> **Extract provided**
STAN GOLDFARB: Well, I think the first thing is to be compassionate and empathetic. Clearly, they are struggling. That’s the right word, and they need to be supported in their struggle. But the kind of support they need is really careful psychological evaluation and treatment. It turns out that 20 to 30 percent of young girls that present for gender affirming care actually are on the autism spectrum. Many of them are depressed. They have anorexia. They have other eating disorders, and these are young girls that are uncomfortable in their bodies, uncomfortable with the kinds of changes that they’re going through, and as one of the people that we work with, Dr. Miriam Grossman, points out they see this as a possibility of leaving their troubles behind, going into a new life, one that’s going to be free of the problems that they’ve experienced. But, of course, that’s not the case. The problems can persist. The problems often do persist.
So I think the most important thing is when a child presents with these ideas that they undergo really careful psychological evaluation before any kind of a medicalization is instituted. And what’s really unfortunate is that this kind of evaluation has been termed “conversion therapy” as if these children all should be on this pathway to changing their gender and anybody who tries to do anything to suggest that this might be a mistake for them is somebody who’s encouraging something that’s now become illegal in some places.

> **Material provided**

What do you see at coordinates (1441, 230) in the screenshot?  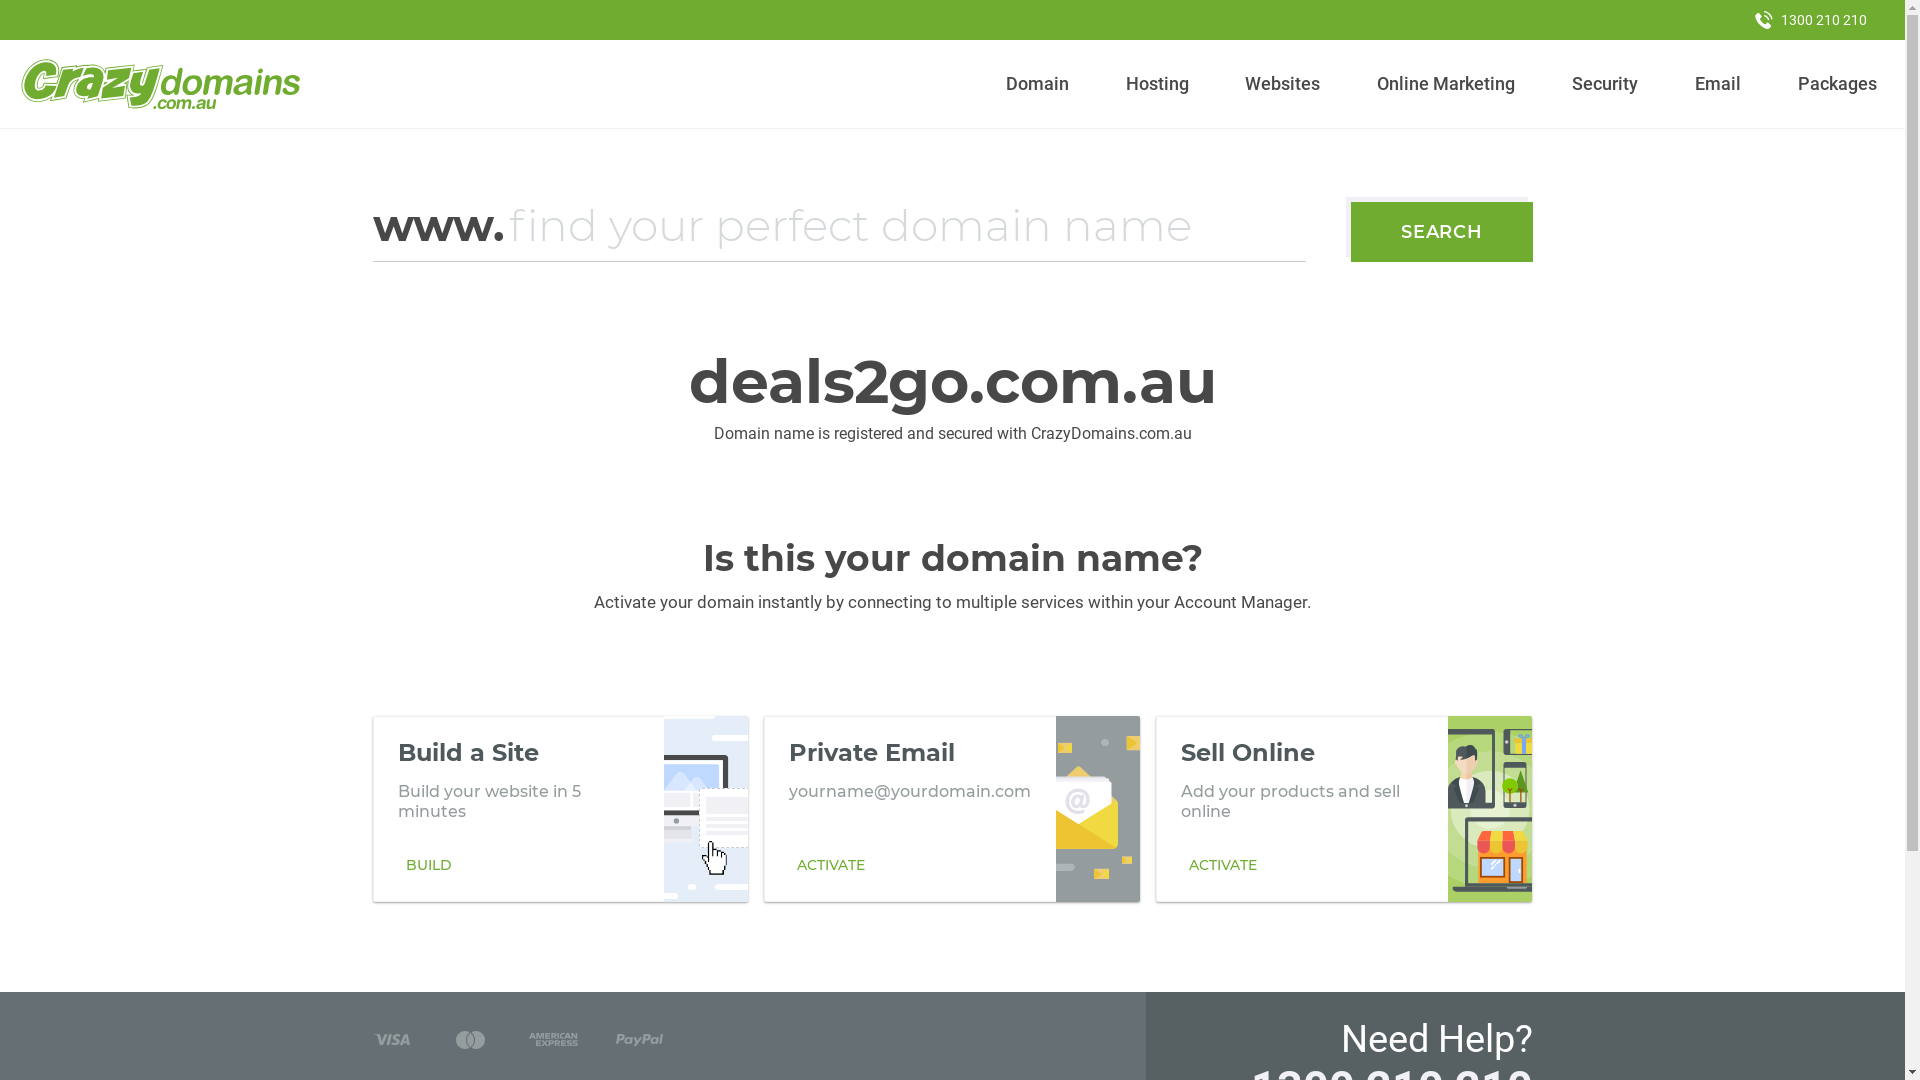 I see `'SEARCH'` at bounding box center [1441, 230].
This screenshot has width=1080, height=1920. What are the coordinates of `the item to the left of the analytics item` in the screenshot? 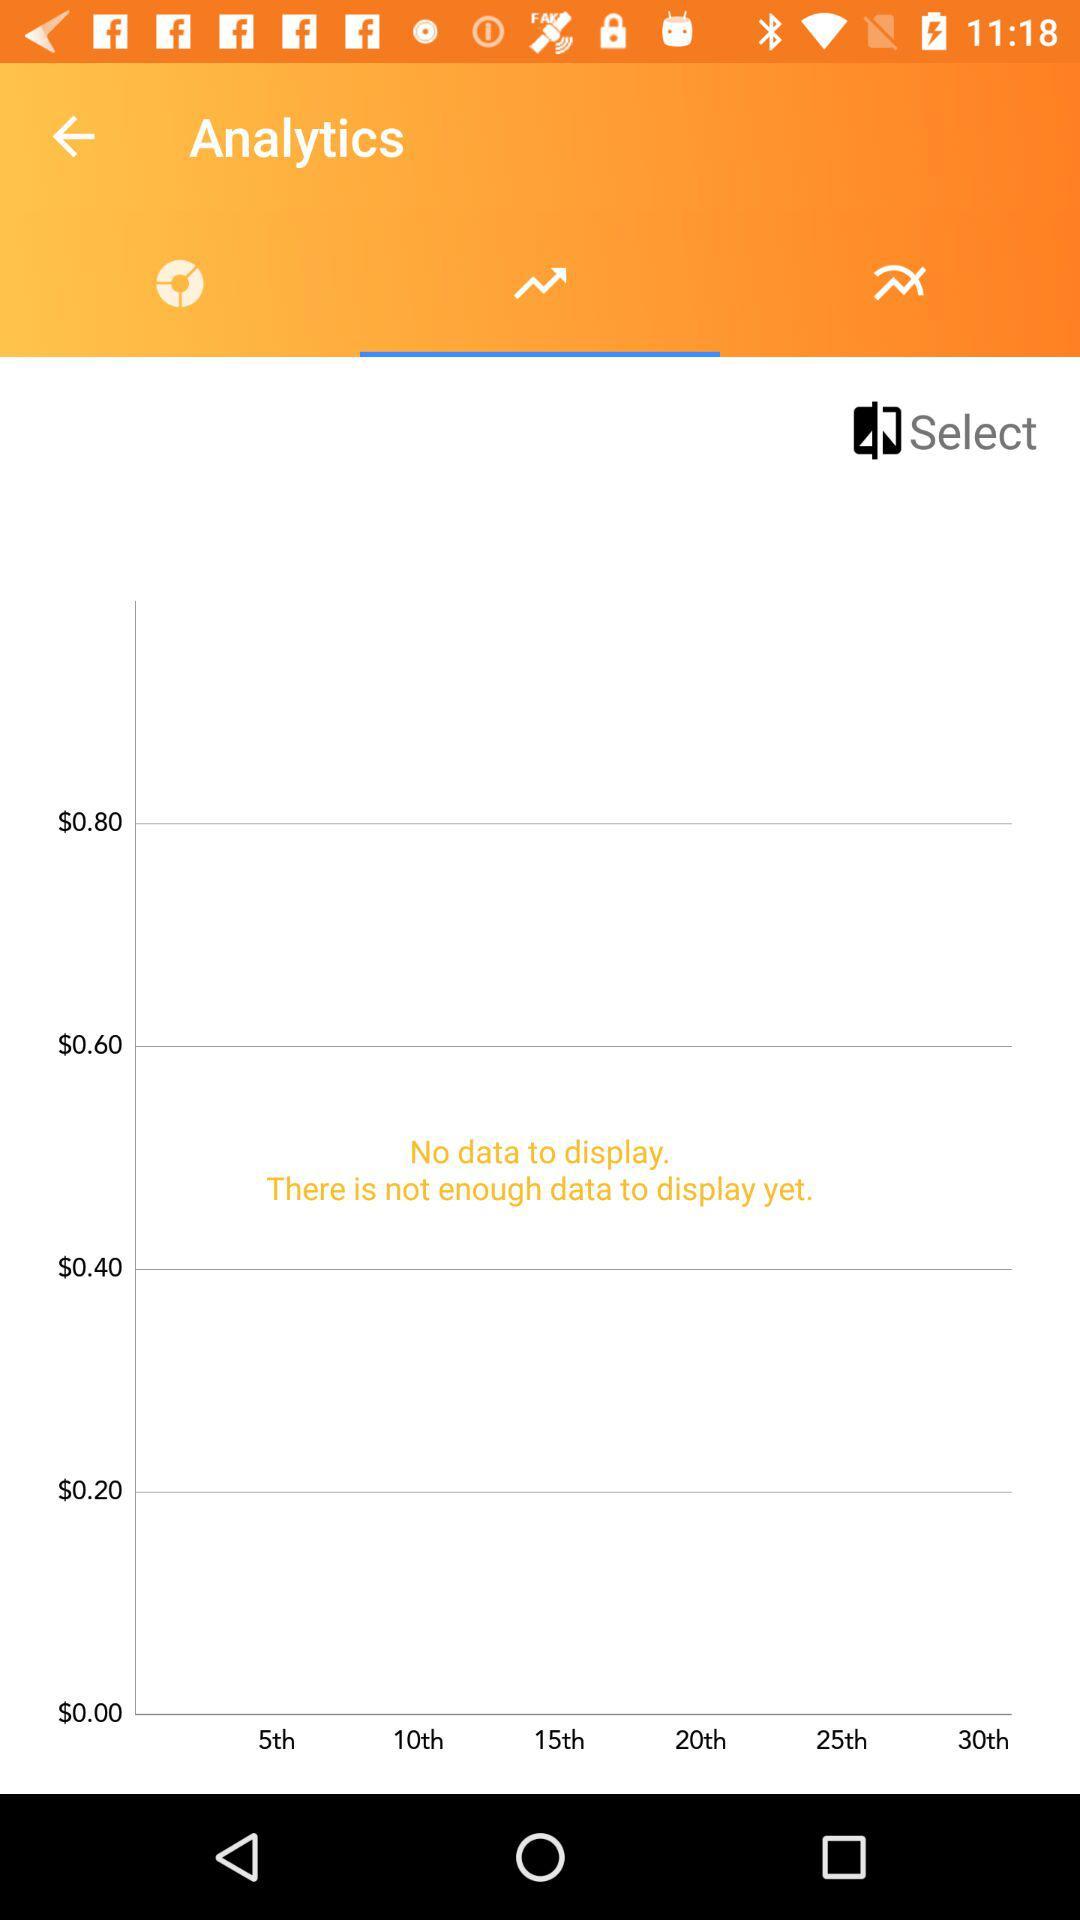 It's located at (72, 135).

> **Tasks to complete**
a) Can you summarize the Stan Goldfarb excerpt in two sentences?
b) Will you carry on the Stan Goldfarb excerpt from the point where it stops?
The material above stands apart from the Stan Goldfarb excerpt.

> **Answers by task**
a) Stan Goldfarb says that young girls who present for gender affirming care need compassionate support, above all careful psychological evaluation and treatment before any medicalization, since many are on the autism spectrum, depressed, or have eating disorders, and their problems often persist. He calls it unfortunate that such evaluation has been termed "conversion therapy," a label that treats it as something now illegal in some places.

b)
So I think the most important thing is to make sure that the child has really strong psychological support and that the family has the support and they’re given the opportunity to take their time, go through a careful evaluation before any kind of medicalization is instituted.
TRACI DEVETTE GRIGGS: So you mentioned the doctors who disagree with this gender affirmation model. What is it like for those doctors who are working with patients who are struggling with these issues?
STAN GOLDFARB: Unfortunately, the ones I’ve been acquainted with and there have been several of them, they’ve basically said I’m not going to give these children these hormones anymore. These are endocrinologists, pediatric endocrinologists, and other endocrinologists. And the psychiatrists are really struggling with this, and it’s really a great problem. But I think anybody who has really been willing to look carefully at the outcomes of these children, has a chance to think about and review the literature to show how uncertain it is that there’s any benefit associated with these treatments, these people are struggling now. And I think what we saw in Europe is what eventually will come to the United States is that there will be the realization that we really don’t know what we’re doing by pushing children through these protocols. We have no idea of what the outcome is and that any kinds of use of these medications, these sex-changing hormones, or these surgeries ought to be reserved for adults who can make a free decision.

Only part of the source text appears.